Unpublished Black History

Credit Sam Falk/The New York Times

For Lena Horne, a Home at Last

She was one of the most famous performers in the country, a recording star, a Hollywood actress and a nightclub sensation.
But in the late 1950s, Lena Horne still struggled to find property owners in Manhattan who were willing to sell co-ops or condominiums to African-Americans, even very wealthy ones.

So how exactly did she snare the penthouse apartment, featured in this photograph, at 300 West End Avenue on Manhattan’s Upper West Side? With the help of a good friend, Harry Belafonte. 

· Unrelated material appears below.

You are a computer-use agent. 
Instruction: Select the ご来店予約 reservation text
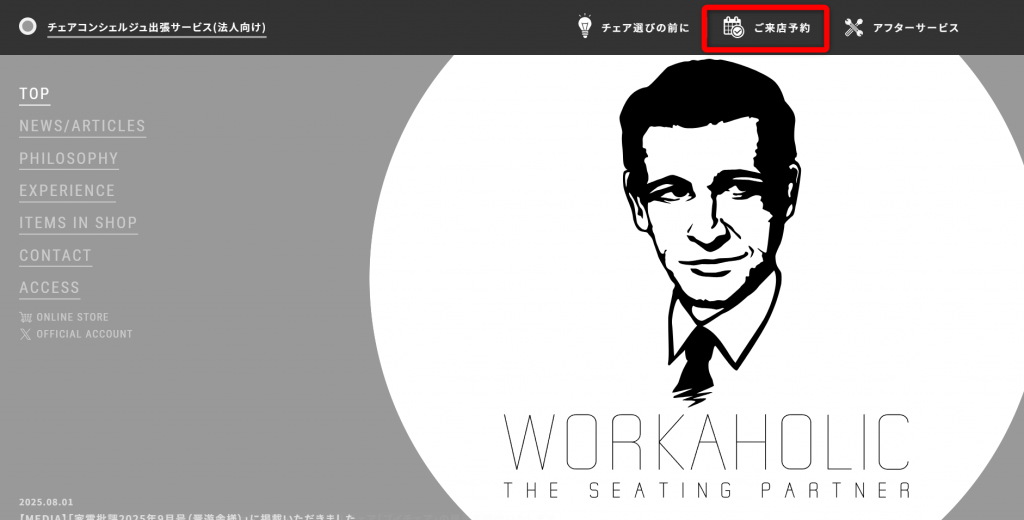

Back in 1958, Mr. Belafonte, who was the first recording artist to sell more than a million LPs, was turned away from one Manhattan apartment after another. And he was furious. So he sent his publicist, who was white, to rent a four-bedroom apartment in the building at 300 West End Avenue. His publicist passed on the paperwork, and Mr. Belafonte signed the one-year lease in his own name.

Within hours of moving in, Mr. Belafonte said, the building’s manager “became aware that he had a Negro as a tenant.” The building’s owner asked him to leave. Mr. Belafonte refused. 

Instead, he bought the building, using dummy real estate companies to cloak his identity. Some tenants who had been renting there bought their apartments and some of Mr. Belafonte’s friends moved in, too. “Lena Horne got the penthouse,” said Mr. Belafonte, who described the real estate deal in his memoir, “My Song: A Memoir of Art, Race and Defiance.” 

By Dec. 17, 1964, when this photograph was taken by our photographer, Sam Falk, Ms. Horne and her husband, Lennie Hayton, a white composer and conductor, were comfortably settled in. She was hanging Christmas decorations that day as she prepared for the debut of her television show, “Lena.” 

In the article that ran 10 days later, accompanied by a different photograph, a close-up, she mentioned her difficulties in finding an apartment, but not the back story to where she had landed. 

“Lennie and I lived in hotels for years while we were on the road,” said Ms. Horne, who was 47 then. “And then we went through the hysteria of trying to find an apartment – all those stupid problems – and when we finally found a place that would admit both me and Lennie, we put our roots down.”